▸ **FRAGMENTO DEL DOCUMENTO**
Con la que estaba cayendo, decidimos refrigerarnos con unas
cañas. Hora de comprar unos tickets. Tres euros la botellita de
agua, el refresco y la caña. Bebidas energéticas a cuatro, lo mismo
que los bocadillos.
Nos acercamos al Terminal N, el escenario pequeño, donde,
mientras se cuecen unos pocos bajo la carpa, actúa My Brightest
Diamond, que presenta su segundo trabajo Tear It Down (2006). La
cantante salta sobre un altavoz, guitarra en mano, y se desgañita y
hasta parece disfrutarlo by herself. Aguantamos una canción.
Turno de Soulsavers, con Mark Lanegan al
micrófono, un cruce biológico entre Tom Waits y uno de los
personajes del filme En busca del fuego, de Jean Jacques Annaud.
Presentación oficial de una joya titulada It´s Not How Far You Fall,
It´s The Way You Land (2007), donde el urban blues se mancha
de trip-hop.
Lanegan, con su voz cavernosa mitad Nick Cave mitad
Leonard Cohen, estuvo inmenso en el tema “Revival”, corte que abre
el disco, insuperable desde ya, y que cerró el concierto como Dios
manda. Vino, vio y venció. De lo mejor del festival.
Como ni Juan ni yo tenemos la facultad de partirnos en dos
sin perecer en el intento, decidimos echar un rápido vistazo a la
actuación de DJ Shadow que, por supuesto, puso el piloto
automático para elaborar ese hip hop vía sampleados que le hace ser
el primero de su clase, y volvemos a tiempo para presenciar la
entrada de Jarvis Cocker en el escenario. Jarvis salta que te
salta y el público se lo agradece. Mete la primera y la carpa se
viene abajo. Qué bueno que es. Mete la segunda y nos deleita con el
single “Don´t Let Him Waste Your Time”. Y ahí se acabó el asunto.
Toda la artillería pesada del mediocre álbum Jarvis (2006) en apenas
diez minutos. Como vemos que no se estira con nada de Pulp, le
abandonamos a su suerte, que, por supuesto, será mucha, pues este
tipo con gafas de pasta sabe ganarse al público. Un saltito, mueve
el culito. Y muchos culitos, algunos muy apetitosos, hicieron lo
propio. Middle-class heroe(s). Yeah!
The Jesus And Mary Chain.
Los
hermanos Reid vuelven tras una década de silencio. No traen nada
nuevo. Tampoco les hace falta. Porque tienen ese sonido
inconfundible que ha sido plagiado hasta el paroxismo. ¿Cuántos
grupos suenan como The Jesus And Mary Chain? Pero sólo hay un
original. Y lo bordan. Bien distinto es que a partir de la tercera
canción no se distinga más un mejunje sónico que hace las delicias,
cosa curiosa, de los seguidores más jóvenes. Eso sí: las dos
primeras canciones te saben a gloria.

▸ **MATERIAL MOSTRADO**
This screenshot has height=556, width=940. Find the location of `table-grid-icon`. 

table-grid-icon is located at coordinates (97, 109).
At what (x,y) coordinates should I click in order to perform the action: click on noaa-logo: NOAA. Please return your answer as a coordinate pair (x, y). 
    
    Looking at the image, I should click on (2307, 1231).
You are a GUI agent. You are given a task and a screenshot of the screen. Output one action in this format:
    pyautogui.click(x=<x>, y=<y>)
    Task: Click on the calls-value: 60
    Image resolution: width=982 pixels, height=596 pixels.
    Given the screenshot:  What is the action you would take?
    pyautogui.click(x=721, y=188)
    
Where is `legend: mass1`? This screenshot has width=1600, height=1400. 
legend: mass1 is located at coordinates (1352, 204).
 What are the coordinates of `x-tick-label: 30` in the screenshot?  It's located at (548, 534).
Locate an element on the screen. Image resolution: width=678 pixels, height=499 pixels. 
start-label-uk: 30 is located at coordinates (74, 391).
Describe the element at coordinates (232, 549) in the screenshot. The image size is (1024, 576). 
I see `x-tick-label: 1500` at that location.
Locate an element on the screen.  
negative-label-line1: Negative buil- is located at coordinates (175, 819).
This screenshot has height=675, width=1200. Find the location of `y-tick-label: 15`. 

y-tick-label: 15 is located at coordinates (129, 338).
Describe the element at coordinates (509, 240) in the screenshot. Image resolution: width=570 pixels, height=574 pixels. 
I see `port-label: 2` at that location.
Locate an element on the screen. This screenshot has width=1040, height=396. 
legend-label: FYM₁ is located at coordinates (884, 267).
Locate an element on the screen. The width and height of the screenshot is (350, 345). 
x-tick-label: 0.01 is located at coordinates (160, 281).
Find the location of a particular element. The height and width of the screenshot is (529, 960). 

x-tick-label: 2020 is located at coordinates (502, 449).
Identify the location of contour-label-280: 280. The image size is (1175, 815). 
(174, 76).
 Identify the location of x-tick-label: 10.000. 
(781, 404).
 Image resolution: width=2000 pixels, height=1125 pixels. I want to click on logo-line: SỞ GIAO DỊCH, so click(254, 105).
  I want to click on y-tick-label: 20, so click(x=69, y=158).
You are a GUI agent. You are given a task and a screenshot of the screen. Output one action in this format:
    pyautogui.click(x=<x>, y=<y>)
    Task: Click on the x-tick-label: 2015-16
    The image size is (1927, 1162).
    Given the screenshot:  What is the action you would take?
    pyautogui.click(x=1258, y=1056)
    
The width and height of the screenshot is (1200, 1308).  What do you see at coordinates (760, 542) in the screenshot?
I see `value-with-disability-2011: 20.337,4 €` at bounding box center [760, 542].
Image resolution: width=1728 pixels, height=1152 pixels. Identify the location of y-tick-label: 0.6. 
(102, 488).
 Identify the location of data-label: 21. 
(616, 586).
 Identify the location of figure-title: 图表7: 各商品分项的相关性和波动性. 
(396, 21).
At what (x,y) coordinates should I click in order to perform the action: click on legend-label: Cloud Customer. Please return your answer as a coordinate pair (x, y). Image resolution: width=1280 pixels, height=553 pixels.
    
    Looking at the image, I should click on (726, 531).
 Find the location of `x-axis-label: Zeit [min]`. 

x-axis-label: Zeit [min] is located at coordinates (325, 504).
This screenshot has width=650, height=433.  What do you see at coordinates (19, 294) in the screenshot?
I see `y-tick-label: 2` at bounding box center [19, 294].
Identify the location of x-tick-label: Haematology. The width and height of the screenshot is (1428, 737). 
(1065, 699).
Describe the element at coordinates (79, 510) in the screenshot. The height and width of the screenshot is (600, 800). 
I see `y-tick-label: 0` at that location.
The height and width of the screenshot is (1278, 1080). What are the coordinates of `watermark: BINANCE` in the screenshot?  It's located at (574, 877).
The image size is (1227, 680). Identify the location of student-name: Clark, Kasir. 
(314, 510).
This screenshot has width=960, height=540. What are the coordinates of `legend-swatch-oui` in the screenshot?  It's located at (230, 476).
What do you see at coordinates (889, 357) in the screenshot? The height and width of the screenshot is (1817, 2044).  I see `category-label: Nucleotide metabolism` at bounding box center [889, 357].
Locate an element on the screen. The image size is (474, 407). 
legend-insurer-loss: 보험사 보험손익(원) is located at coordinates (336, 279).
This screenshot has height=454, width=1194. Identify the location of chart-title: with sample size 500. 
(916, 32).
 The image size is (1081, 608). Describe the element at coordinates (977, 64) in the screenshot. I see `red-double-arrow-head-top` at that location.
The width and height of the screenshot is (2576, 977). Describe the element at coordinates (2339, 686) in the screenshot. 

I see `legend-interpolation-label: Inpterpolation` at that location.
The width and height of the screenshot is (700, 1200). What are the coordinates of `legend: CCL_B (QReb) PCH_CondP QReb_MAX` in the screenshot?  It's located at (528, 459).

▸ **QUÉ SE PIDE**
Condensa en una o dos frases el párrafo de la crónica del festival que comienza con «Lanegan, con su voz cavernosa» y conserva sus datos principales. Las líneas no guardan ninguna relación con la crónica del festival.

▸ **RESPUESTA**
Lanegan, con una voz cavernosa a medio camino entre Nick Cave y Leonard Cohen, estuvo inmenso en «Revival», el tema que abre el disco y con el que cerró el concierto. Su actuación fue de lo mejor del festival.